Capt. David M. Harlan, left, and Dr. Carl H. June have been awarded the inaugural Frank Brown Berry Prize in Federal Medicine for their work in t-cell manipulation at the Naval Medical Research Institute in Bethesda, Md. Drs. Harlan and June have identified and are working with two t-cell "switches" , CD 28 and its counter-receptor, B7, focusing on three areas: stem cell biology, immune augmentation and immune suppression.

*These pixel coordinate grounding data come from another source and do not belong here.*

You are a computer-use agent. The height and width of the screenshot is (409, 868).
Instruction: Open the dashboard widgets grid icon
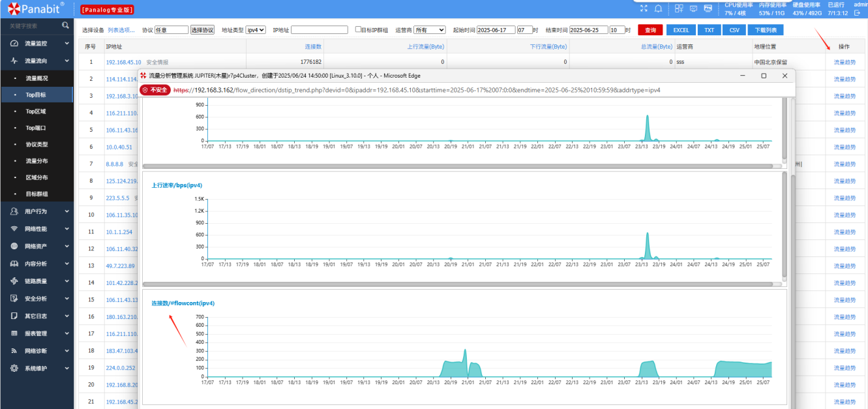tap(678, 8)
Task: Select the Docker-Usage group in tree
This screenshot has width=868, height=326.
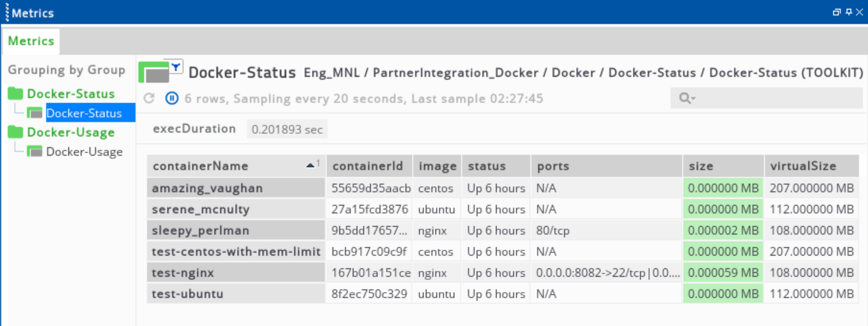Action: (x=70, y=133)
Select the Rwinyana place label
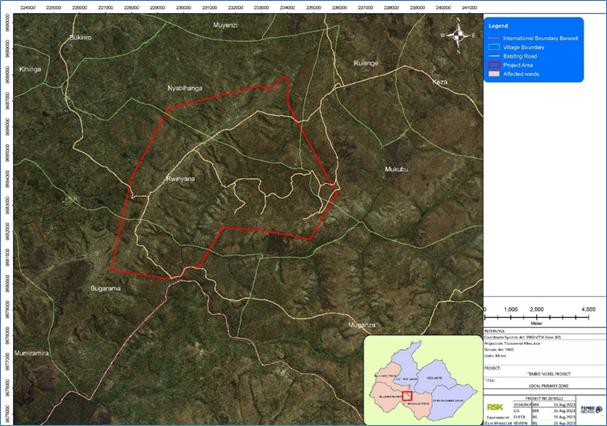The image size is (607, 426). click(178, 178)
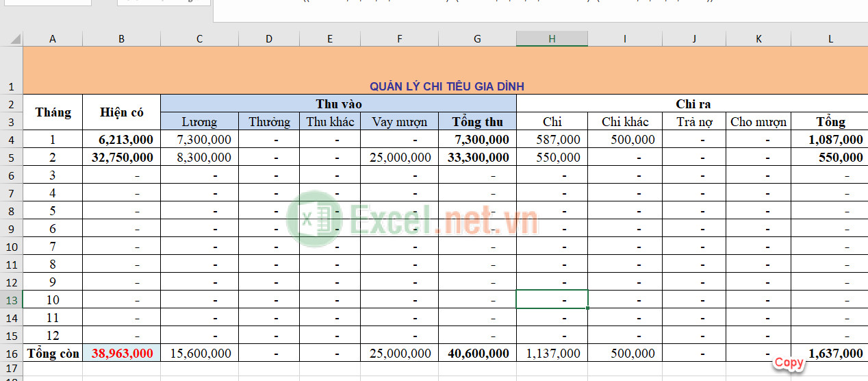
Task: Select the Tổng thu header cell
Action: (477, 122)
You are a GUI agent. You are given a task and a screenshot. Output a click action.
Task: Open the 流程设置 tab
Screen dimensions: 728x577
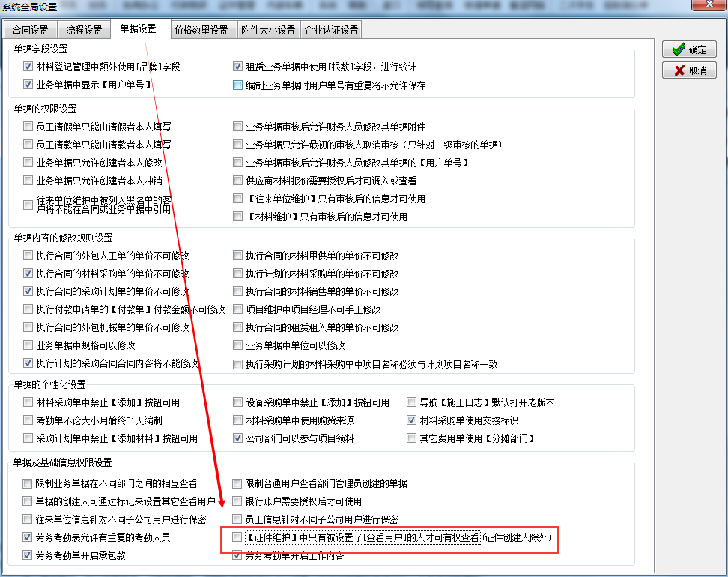[x=84, y=31]
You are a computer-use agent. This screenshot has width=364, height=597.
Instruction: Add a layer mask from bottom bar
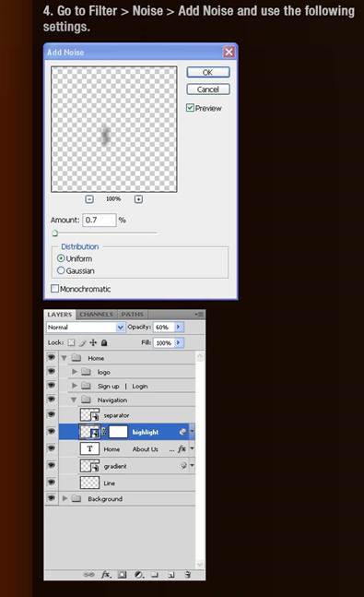click(x=122, y=575)
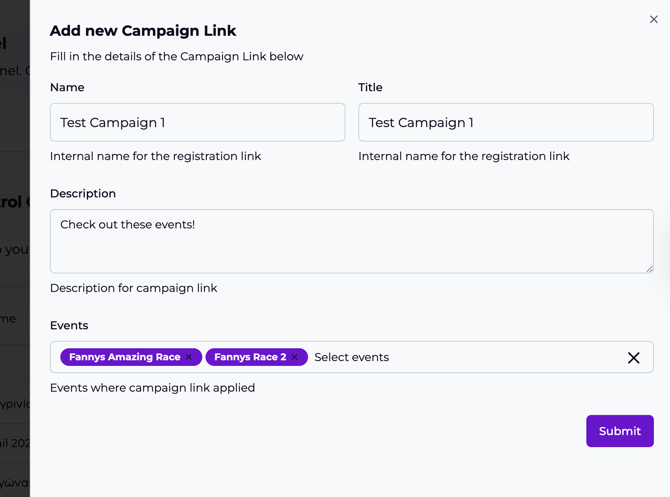670x497 pixels.
Task: Open the Select events dropdown
Action: coord(460,357)
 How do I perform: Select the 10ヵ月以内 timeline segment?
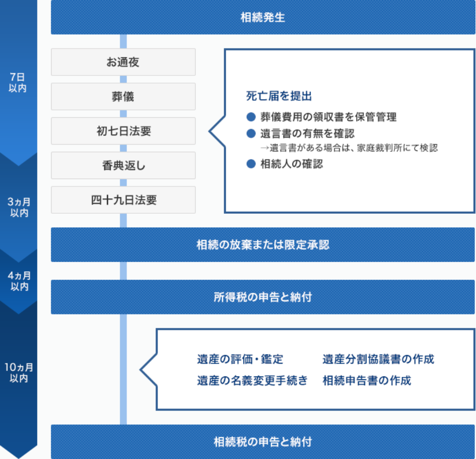click(x=18, y=372)
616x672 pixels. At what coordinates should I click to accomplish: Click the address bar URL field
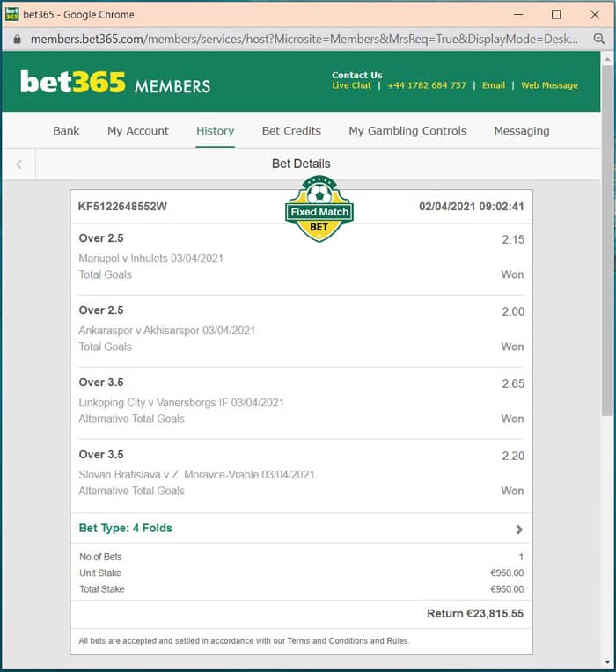[x=304, y=39]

Using t-cell clones, the researchers have shown that preventing signaling through CD28 renders t-cells inactive toward the antigen they otherwise would
have recognized, a finding which has been used by other researchers to demonstrate the ability to transplant human insulin-producing cells in mice without an immune response. Drs. Harlan and June now report similar results with renal allografts in monkeys. This successful bypassing of immune mechanisms "clearly demonstrates that allograft tolerance might be an achievable goal in humans using this or a similar therapeutic approach," Drs. Harlan and June observe.

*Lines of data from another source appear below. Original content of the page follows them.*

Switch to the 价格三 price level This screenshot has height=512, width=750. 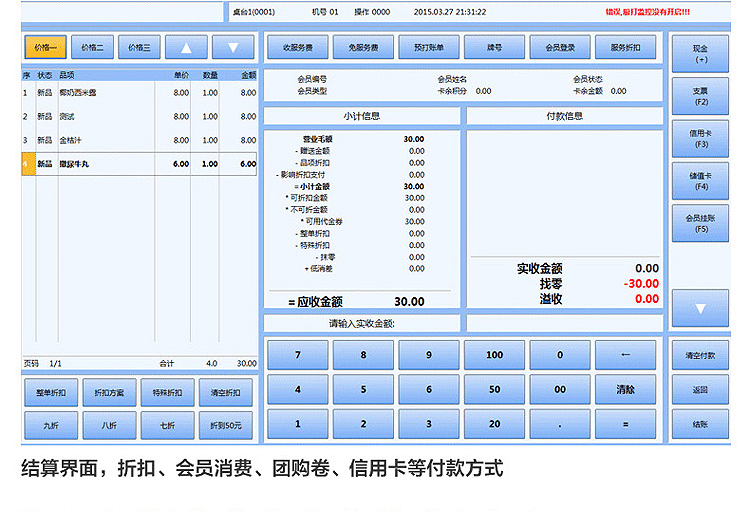point(139,47)

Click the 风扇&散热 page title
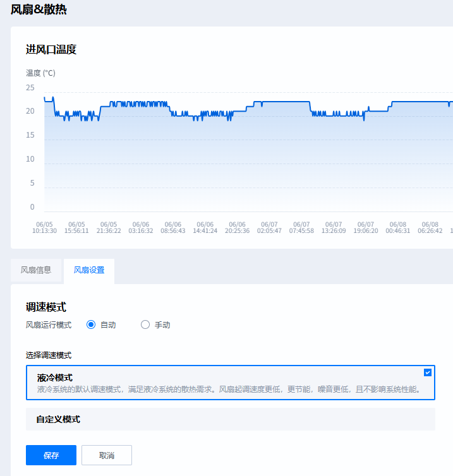click(39, 9)
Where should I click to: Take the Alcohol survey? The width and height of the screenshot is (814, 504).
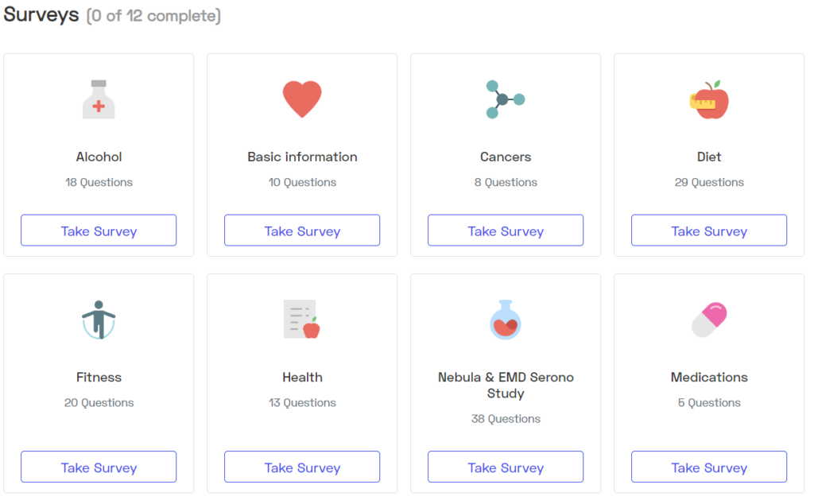pos(99,231)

This "anergy therapy" approach might also block the immune responses in other important instances: for burn patients, for example, who cannot undergo skin transplants because they cannot undergo immunosuppression, and for xenotransplantations, that is, use of organs from other species. In addition, anergy therapy could be used on the battlefield, where treatment options are limited, to allow unrelated organ transplants.
On the flip side of immune research, Drs. Harlan and June are studying tel-cell augmentation, particularly as it relates to HIV infection. They have found that stimulating t-cells to grow via CD28 and another molecule made the cells resistant to a common strain of HIV. The exact mechanism of action was found to be the inactivation of CCR5, one of the t-cells' co-receptors. This finding could lead to new drugs that prevent CCR5 expression.
In addition to their research advances, Drs. Harlan and June have been honored for transferring their findings to industry.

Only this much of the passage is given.